- **Task description**: Could you copy the part of the listing below that opens with the line containing "This screenshot has height=302, width=424." and closes with the line containing "click(34, 101)", including both of those lines?

- **Given records**:
-------------------------

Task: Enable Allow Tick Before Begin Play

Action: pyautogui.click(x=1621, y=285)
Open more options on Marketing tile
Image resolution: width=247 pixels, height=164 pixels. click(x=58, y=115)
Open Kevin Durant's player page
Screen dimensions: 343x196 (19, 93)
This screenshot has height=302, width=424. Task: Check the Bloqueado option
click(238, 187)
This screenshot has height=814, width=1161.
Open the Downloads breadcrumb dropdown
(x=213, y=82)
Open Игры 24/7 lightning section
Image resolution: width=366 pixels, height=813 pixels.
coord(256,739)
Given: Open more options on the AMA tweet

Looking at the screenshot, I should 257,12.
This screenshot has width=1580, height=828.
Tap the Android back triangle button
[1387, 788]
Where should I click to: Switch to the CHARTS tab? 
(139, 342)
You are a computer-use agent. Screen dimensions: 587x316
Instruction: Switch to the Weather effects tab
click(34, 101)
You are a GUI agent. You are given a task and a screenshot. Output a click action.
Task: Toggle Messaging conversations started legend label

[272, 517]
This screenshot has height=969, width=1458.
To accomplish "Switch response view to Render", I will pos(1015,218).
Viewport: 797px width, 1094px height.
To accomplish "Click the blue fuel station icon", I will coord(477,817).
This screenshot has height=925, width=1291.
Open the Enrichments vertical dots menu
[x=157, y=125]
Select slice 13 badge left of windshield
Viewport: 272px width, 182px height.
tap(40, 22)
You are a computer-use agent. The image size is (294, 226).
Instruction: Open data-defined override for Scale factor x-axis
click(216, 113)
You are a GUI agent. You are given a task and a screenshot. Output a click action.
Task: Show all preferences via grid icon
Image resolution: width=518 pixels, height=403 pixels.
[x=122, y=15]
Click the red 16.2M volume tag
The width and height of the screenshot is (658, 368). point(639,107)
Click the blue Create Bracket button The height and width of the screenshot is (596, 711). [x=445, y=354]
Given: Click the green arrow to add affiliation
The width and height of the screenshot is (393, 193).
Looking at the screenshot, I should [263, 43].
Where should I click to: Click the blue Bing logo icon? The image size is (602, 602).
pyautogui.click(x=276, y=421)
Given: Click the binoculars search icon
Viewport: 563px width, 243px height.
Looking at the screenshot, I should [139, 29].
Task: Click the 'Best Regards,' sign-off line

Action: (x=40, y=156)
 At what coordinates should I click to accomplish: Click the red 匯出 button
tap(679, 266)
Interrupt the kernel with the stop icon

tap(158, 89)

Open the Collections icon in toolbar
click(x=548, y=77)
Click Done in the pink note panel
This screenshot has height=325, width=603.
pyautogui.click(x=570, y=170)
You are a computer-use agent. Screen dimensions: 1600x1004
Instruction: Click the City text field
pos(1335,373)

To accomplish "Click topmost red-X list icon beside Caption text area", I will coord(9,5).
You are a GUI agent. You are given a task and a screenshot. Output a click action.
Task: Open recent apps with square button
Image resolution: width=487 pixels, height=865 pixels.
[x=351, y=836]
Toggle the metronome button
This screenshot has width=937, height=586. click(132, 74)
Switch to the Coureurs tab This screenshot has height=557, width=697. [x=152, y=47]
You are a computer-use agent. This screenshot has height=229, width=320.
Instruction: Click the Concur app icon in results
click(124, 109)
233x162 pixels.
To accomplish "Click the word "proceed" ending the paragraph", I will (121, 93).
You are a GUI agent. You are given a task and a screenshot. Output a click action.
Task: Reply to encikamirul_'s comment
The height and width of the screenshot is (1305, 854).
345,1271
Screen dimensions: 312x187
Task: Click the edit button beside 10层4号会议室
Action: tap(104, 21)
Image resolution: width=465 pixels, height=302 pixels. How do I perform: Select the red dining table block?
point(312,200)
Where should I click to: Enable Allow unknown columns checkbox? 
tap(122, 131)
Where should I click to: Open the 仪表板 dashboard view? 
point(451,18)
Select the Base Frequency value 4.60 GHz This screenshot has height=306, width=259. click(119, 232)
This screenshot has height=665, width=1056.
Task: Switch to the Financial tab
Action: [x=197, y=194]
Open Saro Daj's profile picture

-------------------------

- **The answer**:
This screenshot has height=302, width=424. Task: Check the Bloqueado option
click(238, 187)
This screenshot has height=814, width=1161.
Open the Downloads breadcrumb dropdown
(x=213, y=82)
Open Игры 24/7 lightning section
Image resolution: width=366 pixels, height=813 pixels.
coord(256,739)
Given: Open more options on the AMA tweet

Looking at the screenshot, I should 257,12.
This screenshot has width=1580, height=828.
Tap the Android back triangle button
[1387, 788]
Where should I click to: Switch to the CHARTS tab? 
(139, 342)
You are a computer-use agent. Screen dimensions: 587x316
Instruction: Switch to the Weather effects tab
click(34, 101)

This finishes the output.